ASSIGNMENT:
Duplicate everything in the climate change opinion piece below from "Scientists have suggested" down to "the United States.".

PASSAGE:
*****
Politicians can’t ignore evidence around climate change, wildfires

Cassandra Wilkins, Staff Writer

Scientists have suggested that recent natural disasters point to climate change’s devastating effects, but certain American politicians would rather brush it off than take action.

We are not only living in a global pandemic but in the month of September we have been hit with an alarming amount of hurricanes, fires and cyclones just in the United States. 

We should be able to count on our leaders to look out for the best interests of everyone.

President Donald Trump has been known to continuously dismiss the evidence presented by scientists and experts that support the idea of climate change.

The leader of the United States whom we have appointed to office continues to deny what’s in front of him and acts as if ignoring our problems will make them simply disappear. 

This is the same approach he took when addressing the pandemic and we are dealing with the repercussions of his decisions. Just like he said in his response to COVID-19 “I acted early” and “nothing could have been done” during an interview.

During a recent briefing, California’s Secretary for Natural Resources Wade Crowfoot presented the president with recent climate change facts proving that the climate is changing rapidly and Trump’s response to the matter was, “I don’t think science knows, actually” and “It will start getting cooler, you just watch.”

So we’re supposed to put the hands of our future in a man that makes claims without any information to back them up? While teams of scientists who have dedicated their lives to studying the planet’s conditions are simply incorrect? 

As a direct result of the rapidly changing temperature, ice sheets are melting and sea levels are rising.

According to NASA, “The rate of Antarctica ice mass loss has tripled in the last decade,” and Antarctica has lost approximately 127 billion tons of ice per year and 286 billion tons of ice in Greenland per year between 1993 and 2016.
*****
MATERIAL SHOWN:
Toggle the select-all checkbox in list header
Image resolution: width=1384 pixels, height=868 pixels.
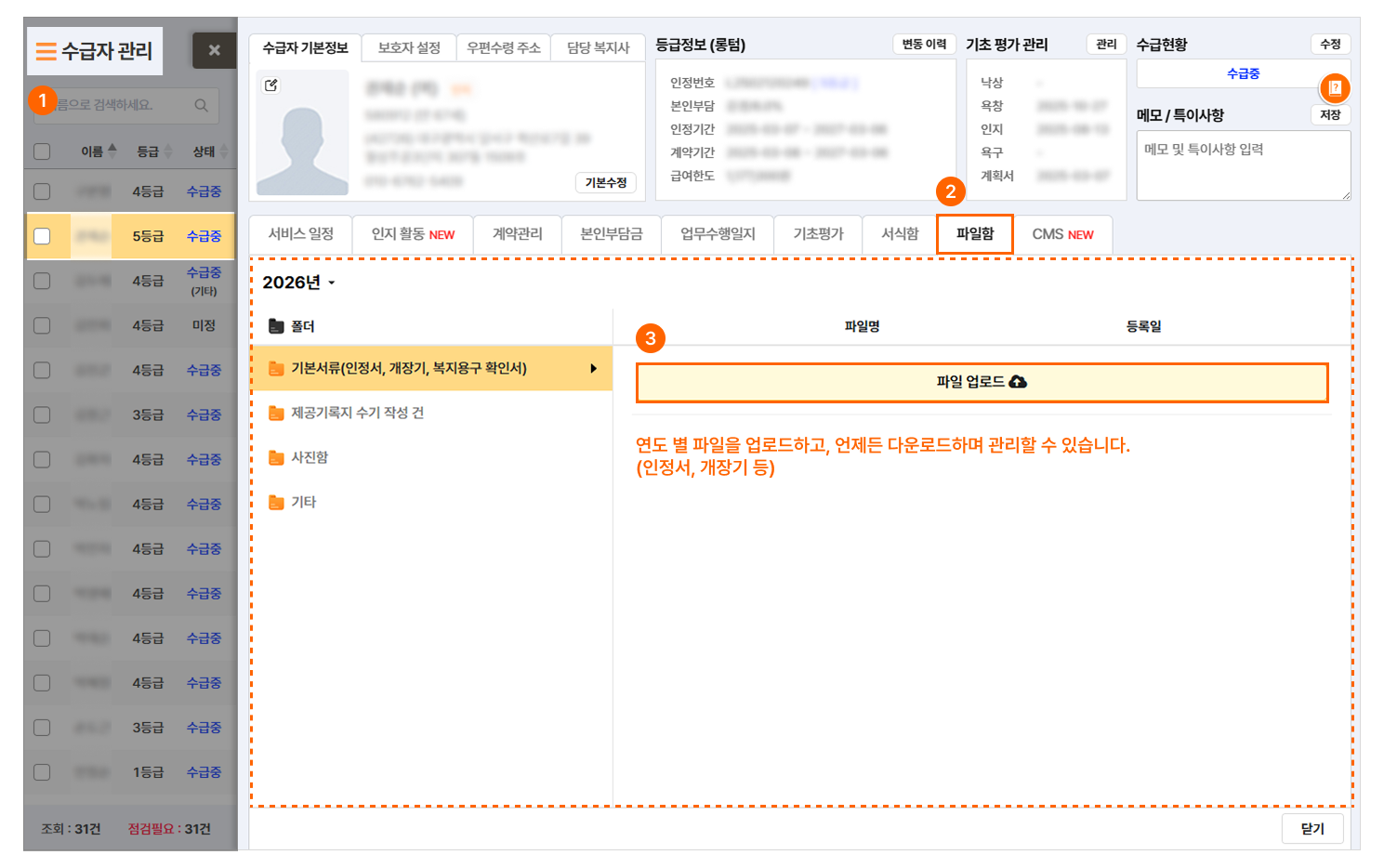(42, 151)
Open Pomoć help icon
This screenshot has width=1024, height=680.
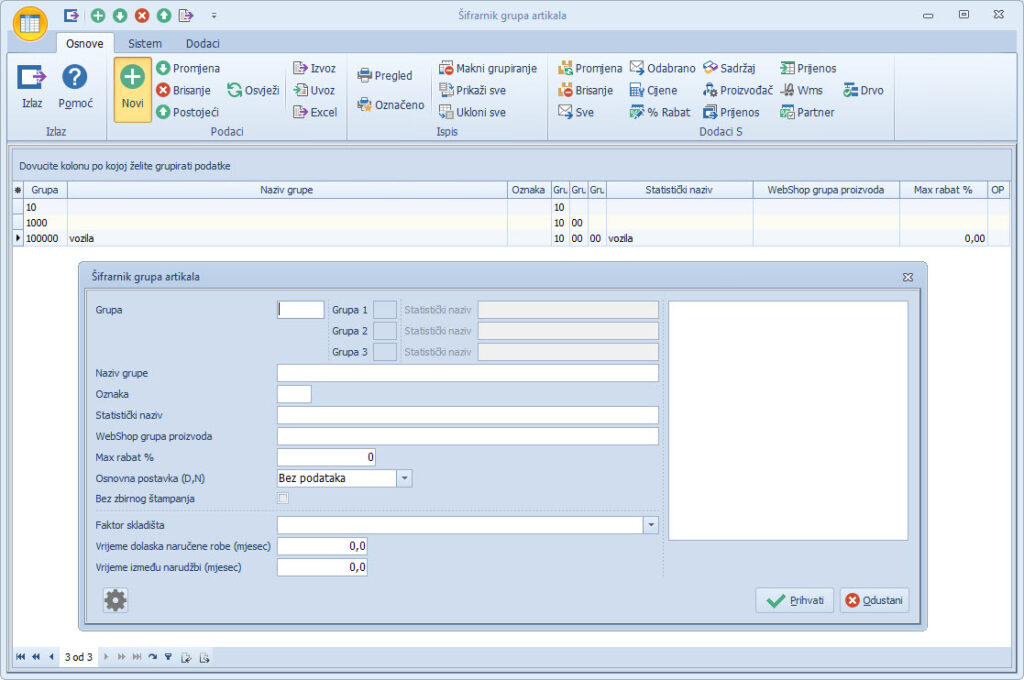(x=75, y=80)
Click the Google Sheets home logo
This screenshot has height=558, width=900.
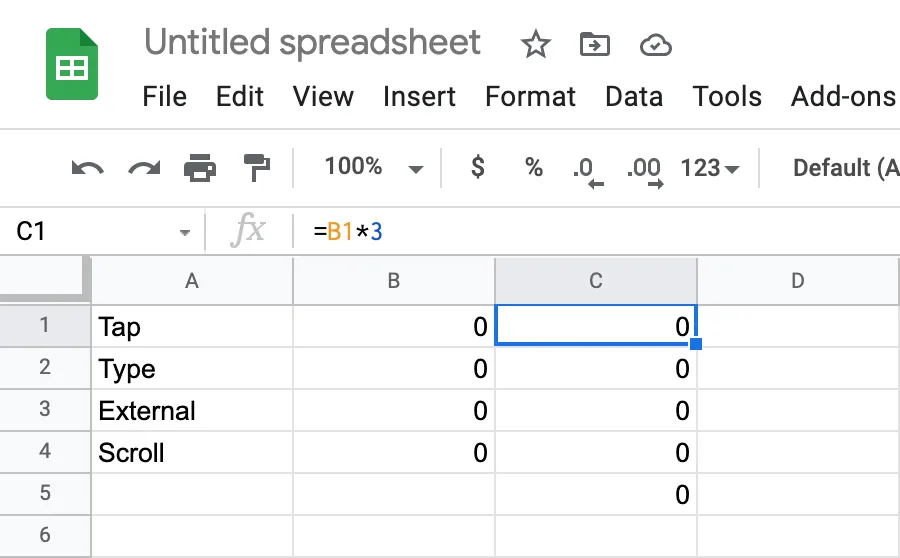coord(72,65)
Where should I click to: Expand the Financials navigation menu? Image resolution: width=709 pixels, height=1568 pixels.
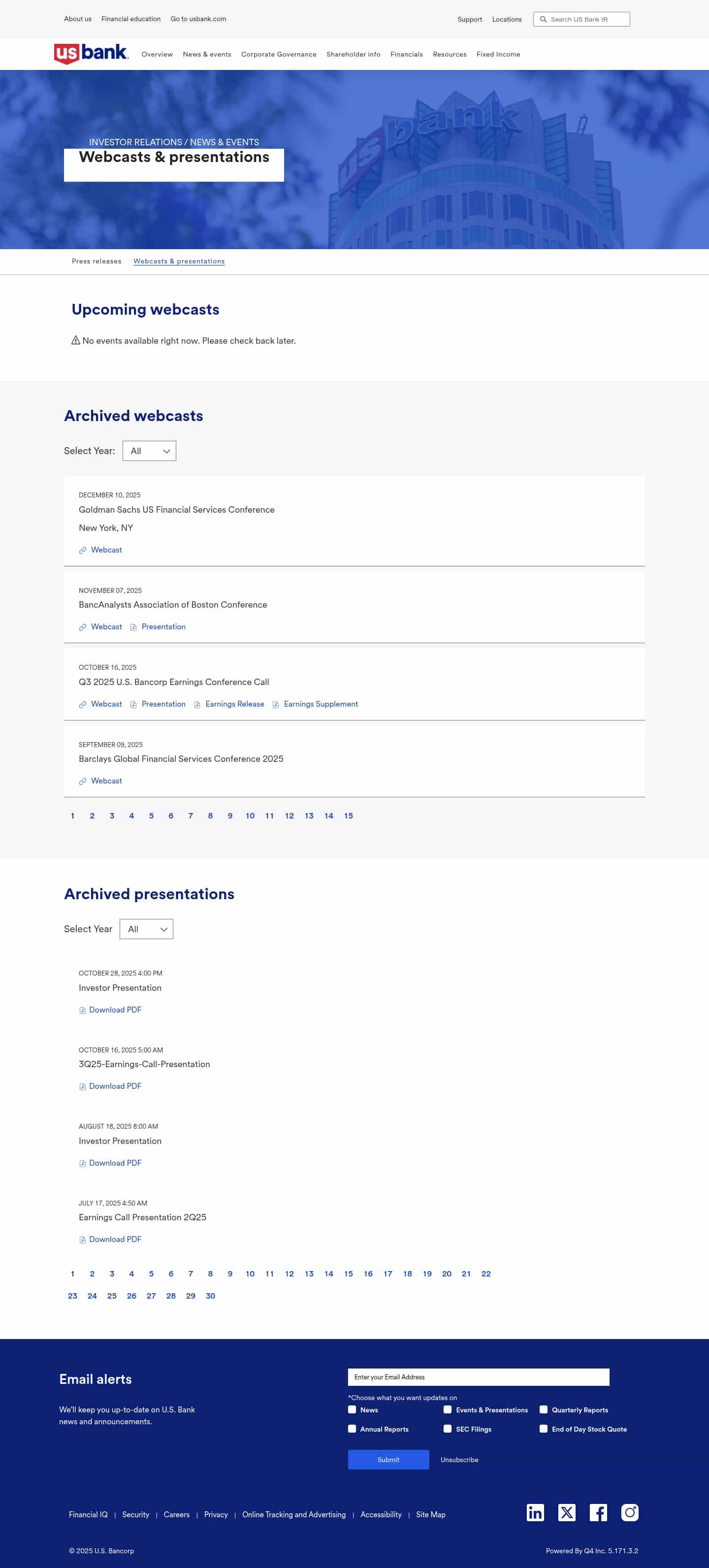[407, 54]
*****
RESPONSE BELOW:
Scientists have suggested that recent natural disasters point to climate change’s devastating effects, but certain American politicians would rather brush it off than take action.

We are not only living in a global pandemic but in the month of September we have been hit with an alarming amount of hurricanes, fires and cyclones just in the United States.